__Task__
Lines containing "button" should be pulled from the material below.

___ Records for processing ___

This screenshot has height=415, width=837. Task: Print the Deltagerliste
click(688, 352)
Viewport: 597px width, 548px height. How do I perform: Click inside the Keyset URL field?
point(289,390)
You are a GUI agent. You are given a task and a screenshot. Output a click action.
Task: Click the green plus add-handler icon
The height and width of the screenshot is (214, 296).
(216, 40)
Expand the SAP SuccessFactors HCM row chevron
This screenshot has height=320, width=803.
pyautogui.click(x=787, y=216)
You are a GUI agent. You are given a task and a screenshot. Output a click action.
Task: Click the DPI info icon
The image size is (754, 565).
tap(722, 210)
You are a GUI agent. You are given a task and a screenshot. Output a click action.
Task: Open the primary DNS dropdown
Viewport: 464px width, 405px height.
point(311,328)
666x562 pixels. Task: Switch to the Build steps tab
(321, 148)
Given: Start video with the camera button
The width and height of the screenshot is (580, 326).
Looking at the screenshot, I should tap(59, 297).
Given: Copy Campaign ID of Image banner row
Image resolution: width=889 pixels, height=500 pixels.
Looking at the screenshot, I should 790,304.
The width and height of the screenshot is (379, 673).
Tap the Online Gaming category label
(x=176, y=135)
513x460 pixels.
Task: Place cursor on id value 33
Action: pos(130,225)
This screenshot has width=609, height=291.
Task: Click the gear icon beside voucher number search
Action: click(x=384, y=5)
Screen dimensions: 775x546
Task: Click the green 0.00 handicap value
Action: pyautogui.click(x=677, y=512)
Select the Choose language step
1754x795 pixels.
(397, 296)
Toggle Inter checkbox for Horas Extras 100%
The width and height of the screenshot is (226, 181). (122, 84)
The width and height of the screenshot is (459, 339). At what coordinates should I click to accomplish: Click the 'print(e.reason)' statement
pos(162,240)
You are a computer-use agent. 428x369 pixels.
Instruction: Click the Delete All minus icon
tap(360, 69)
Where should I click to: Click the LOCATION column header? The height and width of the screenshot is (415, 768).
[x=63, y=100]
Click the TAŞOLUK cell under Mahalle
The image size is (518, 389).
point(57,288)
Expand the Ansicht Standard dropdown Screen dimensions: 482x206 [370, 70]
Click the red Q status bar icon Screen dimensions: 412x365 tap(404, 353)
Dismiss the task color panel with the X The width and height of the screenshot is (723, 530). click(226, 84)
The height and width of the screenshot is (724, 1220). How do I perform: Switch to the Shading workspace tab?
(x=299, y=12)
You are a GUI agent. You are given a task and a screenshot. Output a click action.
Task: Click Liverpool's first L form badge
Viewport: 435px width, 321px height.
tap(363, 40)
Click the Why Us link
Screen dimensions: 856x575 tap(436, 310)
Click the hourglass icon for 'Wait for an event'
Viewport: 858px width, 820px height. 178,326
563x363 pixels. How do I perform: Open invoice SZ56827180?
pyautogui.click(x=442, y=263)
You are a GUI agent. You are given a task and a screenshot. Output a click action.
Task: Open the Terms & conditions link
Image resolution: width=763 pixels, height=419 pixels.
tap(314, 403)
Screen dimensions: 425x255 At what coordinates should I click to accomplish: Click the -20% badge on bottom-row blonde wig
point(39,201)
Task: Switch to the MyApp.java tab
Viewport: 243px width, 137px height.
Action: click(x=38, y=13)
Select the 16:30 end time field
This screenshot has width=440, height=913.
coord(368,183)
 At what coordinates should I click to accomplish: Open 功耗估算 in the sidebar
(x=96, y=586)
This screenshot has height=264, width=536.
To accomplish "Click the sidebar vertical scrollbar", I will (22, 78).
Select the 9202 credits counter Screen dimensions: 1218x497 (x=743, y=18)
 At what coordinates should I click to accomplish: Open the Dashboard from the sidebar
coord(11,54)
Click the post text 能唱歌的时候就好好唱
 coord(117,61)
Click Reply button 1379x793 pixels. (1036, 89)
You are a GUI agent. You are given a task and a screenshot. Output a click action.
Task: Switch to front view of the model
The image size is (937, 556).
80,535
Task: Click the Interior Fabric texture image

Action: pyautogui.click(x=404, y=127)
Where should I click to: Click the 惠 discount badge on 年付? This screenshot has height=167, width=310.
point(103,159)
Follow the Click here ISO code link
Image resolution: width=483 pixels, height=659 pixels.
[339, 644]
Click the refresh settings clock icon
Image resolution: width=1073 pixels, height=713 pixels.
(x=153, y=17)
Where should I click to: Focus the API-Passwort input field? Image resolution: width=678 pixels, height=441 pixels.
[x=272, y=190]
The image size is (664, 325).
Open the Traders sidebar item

___

__Finished exercise__
Given: Start video with the camera button
Click Reply button 1379x793 pixels. (1036, 89)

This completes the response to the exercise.